2.3 Het hof heeft de zaak mondeling behandeld ter openbare zitting van 24 mei 2013, waar klager, bijgestaan door mr. V. en verweerster zijn verschenen. Klager heeft zijn standpunt toegelicht aan de hand van een pleitnota.
3 KLACHT
3.1 De klacht houdt, zakelijk weergegeven, in dat verweerster tuchtrechtelijk verwijtbaar heeft gehandeld als bedoeld in artikel 46 Advocatenwet doordat:
(1) Verweerster zonder dat zij daartoe toestemming van klager had verkregen medische gegevens van klager uit een bezwaarschriftprocedure heeft toegezonden aan de werkgeefster van klager, althans deze daarvan in kennis heeft gesteld;
(2) Verweerster voorts misbruik van haar bijzondere bevoegdheden op basis van het bepaalde in artikel 105 van de WIA heeft gemaakt door zich in de bezwaarschriftprocedure als gemachtigde van de werkgeefster van klager te stellen met het kennelijke doel deze medische gegevens te verkrijgen.
4 FEITEN
4.1 De door de raad in zijn beslissing vastgestelde feiten zijn in hoger beroep niet bestreden, zodat ook het hof daarvan uitgaat.
5 BEOORDELING
5.1 De gegrondheid van klachtonderdeel (1) is in hoger beroep niet bestreden.
5.2 Ten aanzien van de aan verweerster opgelegde maatregel van berisping, waartegen het hoger beroep van verweerster zich richt, verenigt het hof zich met de overweging van de raad onder 6.1 van zijn beslissing, die als volgt luidt:
"Nu in de WIA aan de advocaat een bijzondere positie is toegekend vanwege de kernwaarden die aan de advocatuur verbonden zijn, en verweerster een van deze kernwaarden, te weten de integriteit van de advocaat, geschonden heeft, acht de raad de maatregel van berisping op zijn plaats."

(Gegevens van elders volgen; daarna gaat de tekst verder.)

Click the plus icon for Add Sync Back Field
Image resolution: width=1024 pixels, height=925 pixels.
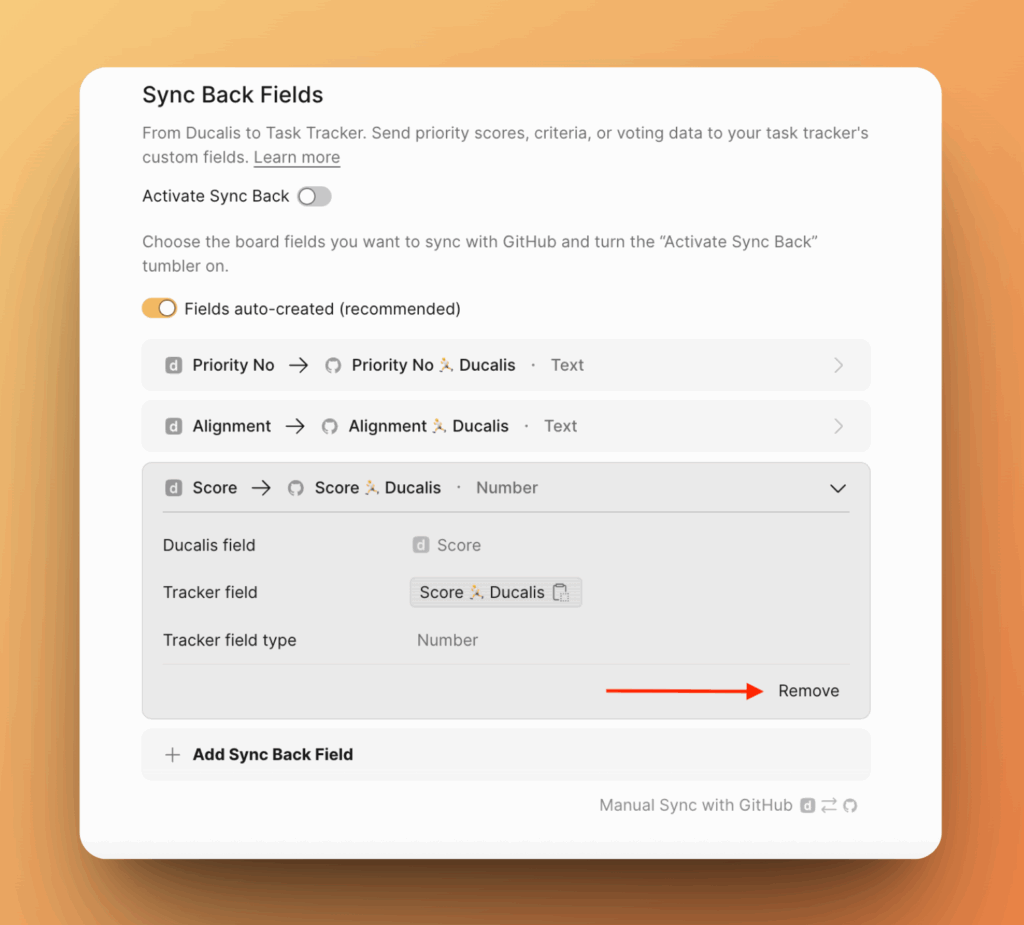pyautogui.click(x=172, y=755)
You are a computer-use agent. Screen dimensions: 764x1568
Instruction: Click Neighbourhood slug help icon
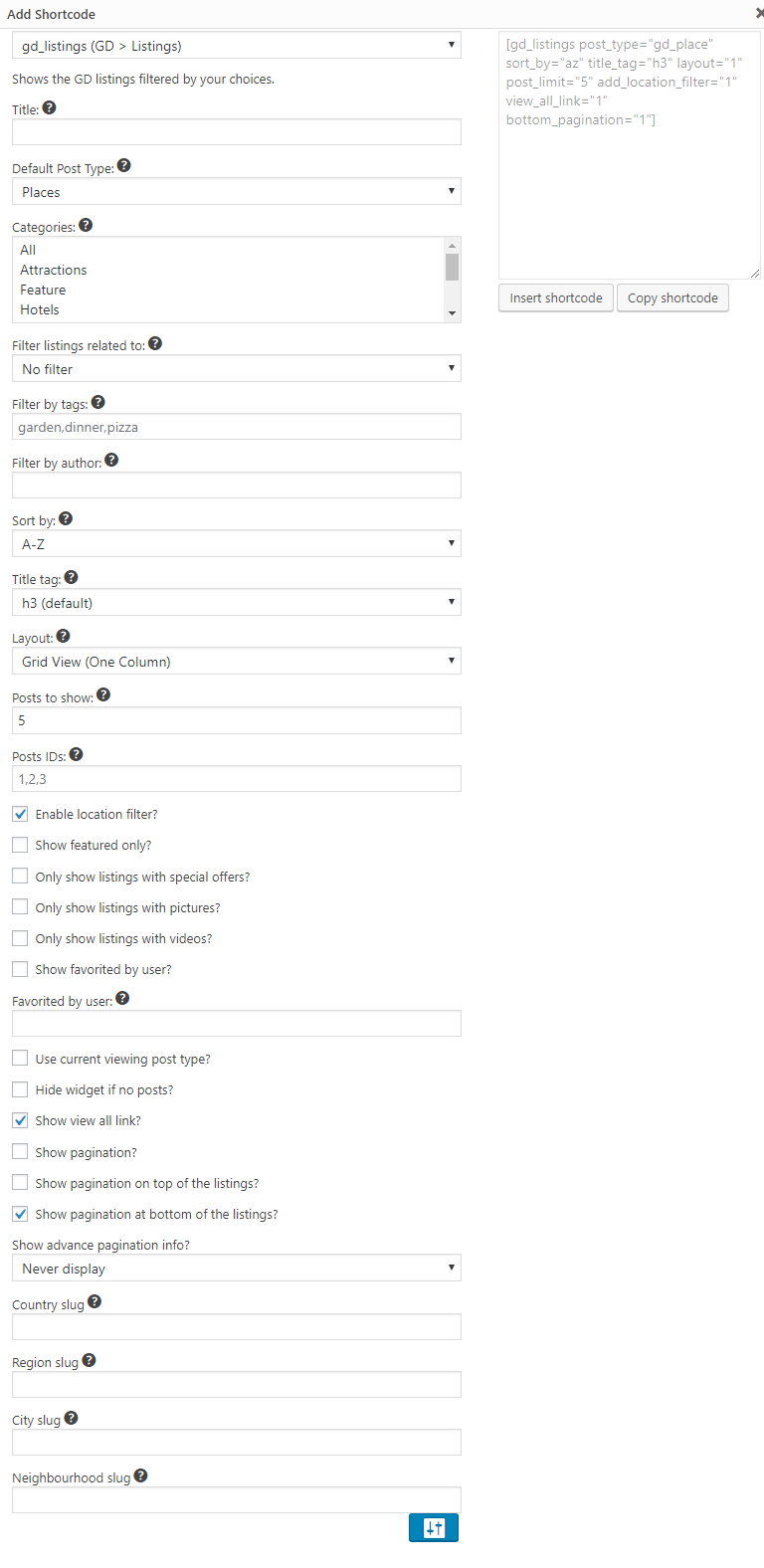click(140, 1475)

5.3 Dit brengt met zich dat de grieven van verweerster tegen de beslissing van de raad worden verworpen. De beslissing van de raad dient te worden bekrachtigd.
BESLISSING
Het Hof van Discipline:
bekrachtigt de beslissing van de Raad van Discipline in het ressort 's Hertogenbosch van 25 juni 2012, gewezen onder nummer B231-2011.
Aldus gewezen door mr. C.J.J. van Maanen, voorzitter, mrs. J.H.J.M. Mertens-Steeghs, M.A. Goslings, R. Verkijk en A.A.H. Zegers, leden, in tegenwoordigheid van mr. L. Hendrix, griffier, en in het openbaar uitgesproken op 15 juli 2013.